This volume of Sade's correspondence from prison covers a thirteen-year period, from 1777 when he was incarcerated in the Vincennes fortress near Paris, to 1789 when he was transferred from the Bastille shortly before it was stormed at the outset of the French Revolution, to the Charenton insane asylum, from which he was finally freed on April 2--Good Friday--1790. From ever danker and drearier cells, even as his health declined with each passing year, Sade wrote with supreme eloquence and increasing bitterness about the harsh conditions he was forced to endure, using his pen as a deadly weapon to lash out at his tormentors.

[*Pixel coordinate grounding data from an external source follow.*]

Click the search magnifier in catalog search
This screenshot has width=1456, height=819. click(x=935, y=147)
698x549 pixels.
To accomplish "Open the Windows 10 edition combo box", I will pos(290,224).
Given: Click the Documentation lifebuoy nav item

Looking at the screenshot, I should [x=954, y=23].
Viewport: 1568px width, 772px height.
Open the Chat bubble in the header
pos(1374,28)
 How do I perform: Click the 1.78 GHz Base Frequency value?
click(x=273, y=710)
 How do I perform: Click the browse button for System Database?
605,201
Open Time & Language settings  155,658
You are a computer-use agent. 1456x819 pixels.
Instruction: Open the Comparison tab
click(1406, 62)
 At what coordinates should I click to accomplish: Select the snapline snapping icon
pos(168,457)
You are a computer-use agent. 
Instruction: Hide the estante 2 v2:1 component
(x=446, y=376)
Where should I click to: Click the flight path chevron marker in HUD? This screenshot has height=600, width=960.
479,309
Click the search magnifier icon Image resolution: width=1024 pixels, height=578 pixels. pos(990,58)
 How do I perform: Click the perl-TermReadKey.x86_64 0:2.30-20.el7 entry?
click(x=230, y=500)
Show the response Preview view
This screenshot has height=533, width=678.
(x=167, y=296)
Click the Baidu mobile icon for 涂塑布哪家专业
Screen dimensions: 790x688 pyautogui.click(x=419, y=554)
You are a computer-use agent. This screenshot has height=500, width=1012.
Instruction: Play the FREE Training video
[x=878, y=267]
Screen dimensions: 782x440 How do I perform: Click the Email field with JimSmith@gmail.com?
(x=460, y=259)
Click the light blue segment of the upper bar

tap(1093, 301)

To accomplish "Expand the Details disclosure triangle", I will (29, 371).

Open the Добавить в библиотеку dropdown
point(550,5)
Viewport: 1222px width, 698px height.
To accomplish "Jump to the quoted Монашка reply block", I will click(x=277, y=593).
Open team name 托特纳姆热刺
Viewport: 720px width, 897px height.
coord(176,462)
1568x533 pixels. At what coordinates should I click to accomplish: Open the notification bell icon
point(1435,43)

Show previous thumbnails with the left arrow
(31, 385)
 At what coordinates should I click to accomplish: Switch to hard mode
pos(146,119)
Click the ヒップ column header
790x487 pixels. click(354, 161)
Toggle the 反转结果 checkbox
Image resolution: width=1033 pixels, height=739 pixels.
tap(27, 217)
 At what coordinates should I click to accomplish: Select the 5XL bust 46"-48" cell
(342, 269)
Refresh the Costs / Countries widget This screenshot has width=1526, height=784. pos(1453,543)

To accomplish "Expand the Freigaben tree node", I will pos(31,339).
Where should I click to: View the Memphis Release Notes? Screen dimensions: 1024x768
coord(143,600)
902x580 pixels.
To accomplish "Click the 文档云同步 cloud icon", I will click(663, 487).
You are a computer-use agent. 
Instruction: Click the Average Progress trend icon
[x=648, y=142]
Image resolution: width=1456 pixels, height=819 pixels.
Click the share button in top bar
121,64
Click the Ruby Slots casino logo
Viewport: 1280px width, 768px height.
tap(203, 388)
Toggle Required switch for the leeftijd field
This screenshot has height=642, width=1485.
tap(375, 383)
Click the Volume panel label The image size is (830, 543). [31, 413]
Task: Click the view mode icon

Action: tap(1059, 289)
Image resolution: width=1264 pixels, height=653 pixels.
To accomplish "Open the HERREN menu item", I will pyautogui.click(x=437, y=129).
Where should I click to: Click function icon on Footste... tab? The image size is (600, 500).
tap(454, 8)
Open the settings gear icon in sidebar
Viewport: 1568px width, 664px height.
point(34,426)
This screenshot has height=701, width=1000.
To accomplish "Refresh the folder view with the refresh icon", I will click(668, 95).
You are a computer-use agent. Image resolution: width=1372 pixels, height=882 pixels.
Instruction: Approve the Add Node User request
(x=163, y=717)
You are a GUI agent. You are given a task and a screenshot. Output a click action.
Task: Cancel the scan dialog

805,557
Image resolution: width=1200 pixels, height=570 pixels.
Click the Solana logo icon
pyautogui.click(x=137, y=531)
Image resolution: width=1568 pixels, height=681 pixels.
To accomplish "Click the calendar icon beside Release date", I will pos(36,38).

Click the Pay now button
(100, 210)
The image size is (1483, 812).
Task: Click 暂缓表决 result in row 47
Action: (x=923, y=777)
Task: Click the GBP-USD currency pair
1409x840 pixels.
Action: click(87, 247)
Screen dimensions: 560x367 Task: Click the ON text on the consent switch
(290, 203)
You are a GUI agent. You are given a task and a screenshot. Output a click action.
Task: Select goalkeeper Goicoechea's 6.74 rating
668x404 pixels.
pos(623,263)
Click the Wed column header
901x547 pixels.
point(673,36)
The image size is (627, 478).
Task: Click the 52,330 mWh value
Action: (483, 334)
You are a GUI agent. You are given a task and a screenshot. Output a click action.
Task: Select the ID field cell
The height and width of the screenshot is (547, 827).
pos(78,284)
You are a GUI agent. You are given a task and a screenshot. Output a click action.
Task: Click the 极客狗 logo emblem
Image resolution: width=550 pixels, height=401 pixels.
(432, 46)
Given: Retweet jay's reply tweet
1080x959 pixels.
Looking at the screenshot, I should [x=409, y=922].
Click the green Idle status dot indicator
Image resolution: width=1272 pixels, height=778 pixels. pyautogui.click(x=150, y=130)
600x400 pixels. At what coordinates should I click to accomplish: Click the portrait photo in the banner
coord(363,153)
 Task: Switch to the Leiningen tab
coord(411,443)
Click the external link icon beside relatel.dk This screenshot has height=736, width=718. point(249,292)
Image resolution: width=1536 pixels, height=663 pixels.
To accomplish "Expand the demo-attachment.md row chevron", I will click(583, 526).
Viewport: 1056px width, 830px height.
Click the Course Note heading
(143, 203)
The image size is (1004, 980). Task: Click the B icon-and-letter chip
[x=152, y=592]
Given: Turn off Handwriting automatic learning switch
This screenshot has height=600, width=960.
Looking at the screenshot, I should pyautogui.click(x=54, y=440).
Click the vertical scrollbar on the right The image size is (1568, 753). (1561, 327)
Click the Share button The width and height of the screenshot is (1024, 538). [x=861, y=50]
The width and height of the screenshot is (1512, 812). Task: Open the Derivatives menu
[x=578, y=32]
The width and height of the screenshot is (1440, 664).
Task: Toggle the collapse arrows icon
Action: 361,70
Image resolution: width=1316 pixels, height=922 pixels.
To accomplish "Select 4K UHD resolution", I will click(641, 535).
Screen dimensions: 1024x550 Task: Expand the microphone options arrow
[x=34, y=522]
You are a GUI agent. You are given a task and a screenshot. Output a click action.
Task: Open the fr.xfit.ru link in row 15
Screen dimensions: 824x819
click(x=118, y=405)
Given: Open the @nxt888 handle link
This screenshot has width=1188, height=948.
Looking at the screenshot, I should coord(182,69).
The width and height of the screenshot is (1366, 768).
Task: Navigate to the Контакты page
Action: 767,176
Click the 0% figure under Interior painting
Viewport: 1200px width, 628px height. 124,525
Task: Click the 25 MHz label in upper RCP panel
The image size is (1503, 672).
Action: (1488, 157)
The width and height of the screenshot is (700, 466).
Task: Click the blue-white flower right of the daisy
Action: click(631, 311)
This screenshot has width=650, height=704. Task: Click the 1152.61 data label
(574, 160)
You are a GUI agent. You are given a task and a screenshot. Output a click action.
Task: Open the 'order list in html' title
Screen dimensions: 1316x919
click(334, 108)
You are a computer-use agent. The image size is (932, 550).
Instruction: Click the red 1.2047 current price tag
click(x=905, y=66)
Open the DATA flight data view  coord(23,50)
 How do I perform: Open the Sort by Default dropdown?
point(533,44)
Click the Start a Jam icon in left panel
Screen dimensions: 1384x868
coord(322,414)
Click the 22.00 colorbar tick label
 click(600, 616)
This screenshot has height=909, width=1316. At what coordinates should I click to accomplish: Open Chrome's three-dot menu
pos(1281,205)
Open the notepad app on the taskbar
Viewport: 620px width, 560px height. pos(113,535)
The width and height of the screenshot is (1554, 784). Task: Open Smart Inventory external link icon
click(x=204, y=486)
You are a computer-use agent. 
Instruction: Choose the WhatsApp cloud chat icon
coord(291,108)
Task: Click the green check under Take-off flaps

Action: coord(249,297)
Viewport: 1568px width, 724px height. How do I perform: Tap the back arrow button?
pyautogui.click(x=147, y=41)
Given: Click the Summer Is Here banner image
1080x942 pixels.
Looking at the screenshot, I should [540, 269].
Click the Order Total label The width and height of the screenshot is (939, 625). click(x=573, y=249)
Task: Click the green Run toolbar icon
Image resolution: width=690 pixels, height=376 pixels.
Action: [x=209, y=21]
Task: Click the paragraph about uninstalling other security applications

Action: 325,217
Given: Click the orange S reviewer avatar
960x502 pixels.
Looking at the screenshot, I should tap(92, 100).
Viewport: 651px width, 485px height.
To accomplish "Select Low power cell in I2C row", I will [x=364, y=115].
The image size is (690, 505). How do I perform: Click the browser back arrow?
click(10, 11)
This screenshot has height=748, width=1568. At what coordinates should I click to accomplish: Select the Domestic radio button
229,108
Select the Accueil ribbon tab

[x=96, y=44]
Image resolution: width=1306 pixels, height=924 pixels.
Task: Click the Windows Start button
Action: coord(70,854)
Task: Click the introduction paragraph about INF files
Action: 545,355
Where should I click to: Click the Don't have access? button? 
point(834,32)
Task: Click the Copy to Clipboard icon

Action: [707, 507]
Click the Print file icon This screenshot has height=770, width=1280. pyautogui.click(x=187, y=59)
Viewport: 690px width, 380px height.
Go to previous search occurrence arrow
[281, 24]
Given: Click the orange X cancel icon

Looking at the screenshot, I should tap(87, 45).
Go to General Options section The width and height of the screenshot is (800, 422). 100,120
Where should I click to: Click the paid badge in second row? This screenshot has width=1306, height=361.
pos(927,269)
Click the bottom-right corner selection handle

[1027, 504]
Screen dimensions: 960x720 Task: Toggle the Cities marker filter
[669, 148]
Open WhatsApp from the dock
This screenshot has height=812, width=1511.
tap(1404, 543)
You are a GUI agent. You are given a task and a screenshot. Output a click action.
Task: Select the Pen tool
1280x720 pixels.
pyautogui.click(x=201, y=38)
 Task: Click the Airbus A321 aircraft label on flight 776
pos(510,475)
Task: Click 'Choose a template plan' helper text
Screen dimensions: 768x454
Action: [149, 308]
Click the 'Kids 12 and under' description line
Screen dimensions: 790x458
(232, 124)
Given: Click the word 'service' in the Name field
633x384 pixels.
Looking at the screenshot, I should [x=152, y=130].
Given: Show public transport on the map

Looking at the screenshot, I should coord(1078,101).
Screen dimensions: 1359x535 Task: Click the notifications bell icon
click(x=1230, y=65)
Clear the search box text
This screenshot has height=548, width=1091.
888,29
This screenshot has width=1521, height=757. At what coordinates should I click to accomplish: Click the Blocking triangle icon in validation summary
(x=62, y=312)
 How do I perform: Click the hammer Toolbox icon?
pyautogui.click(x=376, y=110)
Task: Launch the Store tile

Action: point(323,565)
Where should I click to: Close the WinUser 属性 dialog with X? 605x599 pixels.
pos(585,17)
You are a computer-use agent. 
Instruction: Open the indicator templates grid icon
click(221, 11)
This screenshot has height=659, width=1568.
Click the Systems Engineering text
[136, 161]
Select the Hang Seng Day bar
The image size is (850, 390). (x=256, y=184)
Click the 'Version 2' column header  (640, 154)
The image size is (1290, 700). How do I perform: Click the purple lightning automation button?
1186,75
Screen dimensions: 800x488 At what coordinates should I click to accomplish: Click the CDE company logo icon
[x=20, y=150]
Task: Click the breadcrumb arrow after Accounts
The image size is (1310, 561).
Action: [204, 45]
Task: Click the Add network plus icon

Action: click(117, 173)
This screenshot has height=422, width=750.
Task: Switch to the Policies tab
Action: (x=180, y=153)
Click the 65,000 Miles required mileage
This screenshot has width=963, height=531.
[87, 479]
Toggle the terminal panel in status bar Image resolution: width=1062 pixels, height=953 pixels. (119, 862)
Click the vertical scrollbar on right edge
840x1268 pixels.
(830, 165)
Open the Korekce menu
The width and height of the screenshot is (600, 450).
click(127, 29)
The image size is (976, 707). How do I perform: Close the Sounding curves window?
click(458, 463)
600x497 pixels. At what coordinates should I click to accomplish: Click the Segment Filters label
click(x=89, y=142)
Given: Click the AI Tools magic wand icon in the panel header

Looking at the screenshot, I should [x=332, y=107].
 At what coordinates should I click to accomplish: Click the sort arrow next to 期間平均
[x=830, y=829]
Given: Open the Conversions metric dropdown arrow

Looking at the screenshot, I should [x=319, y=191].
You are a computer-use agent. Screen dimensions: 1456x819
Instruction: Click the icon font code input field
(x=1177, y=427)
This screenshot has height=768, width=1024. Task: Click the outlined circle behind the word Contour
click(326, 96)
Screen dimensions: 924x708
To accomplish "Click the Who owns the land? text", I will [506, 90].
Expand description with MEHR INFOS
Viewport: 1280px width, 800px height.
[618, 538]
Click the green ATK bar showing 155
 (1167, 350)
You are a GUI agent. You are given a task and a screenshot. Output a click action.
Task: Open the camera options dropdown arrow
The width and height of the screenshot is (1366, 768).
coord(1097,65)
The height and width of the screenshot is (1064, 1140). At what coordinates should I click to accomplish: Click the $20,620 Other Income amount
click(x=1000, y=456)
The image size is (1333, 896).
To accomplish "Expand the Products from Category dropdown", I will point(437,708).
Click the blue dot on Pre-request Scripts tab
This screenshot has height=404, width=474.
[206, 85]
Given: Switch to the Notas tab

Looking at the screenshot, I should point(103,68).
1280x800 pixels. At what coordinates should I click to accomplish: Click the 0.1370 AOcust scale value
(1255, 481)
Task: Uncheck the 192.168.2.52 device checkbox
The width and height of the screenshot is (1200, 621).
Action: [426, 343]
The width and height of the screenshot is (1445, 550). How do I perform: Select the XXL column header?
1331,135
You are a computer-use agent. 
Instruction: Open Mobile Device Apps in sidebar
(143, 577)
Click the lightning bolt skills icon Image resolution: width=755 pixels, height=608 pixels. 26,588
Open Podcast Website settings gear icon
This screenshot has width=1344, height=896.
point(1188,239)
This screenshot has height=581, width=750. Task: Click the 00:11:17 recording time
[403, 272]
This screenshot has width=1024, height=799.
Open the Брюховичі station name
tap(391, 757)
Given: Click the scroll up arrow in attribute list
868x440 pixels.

This collection includes letters to his devoted wife, Renée-Pélagie de Montreuil de Sade; to his hated mother-in-law, the présidente de Montreuil, who put him and kept him in jail; to Milli de Rousset, a woman of wit and spirit whom Sade admired and loved platonically; to his so-called friends; to his jailers; to business associates and employees. Sade flatters those from whom he seeks help or solace, vilifies those he disdains or who have brought him low. In these letters Sade rails at the hypocrisy of those who condemn him for "crimes" of which most of his peers--including many of his accusers--are just as guilty as he, while showing his wife a tenderness and care most people have never before associated with the oft-vilified marquis.

Impassioned, angry, querulous, plaintive, caustic, indignant, cajoling, pleading, self-justifying, Sade gives vent in these letters to his profoundest thoughts and opinions of the moment, offering brilliant and original insights about society, religion, morals, the body politic, and his fellow men--and women. These letters offer us a Sade without artifice or embellishment, freed of his stereotyped image--monster, demon, criminal, pervert, madman--displaying a more human--and humane--dimension, perhaps the most honest portrait we have of this remarkable, untamable man.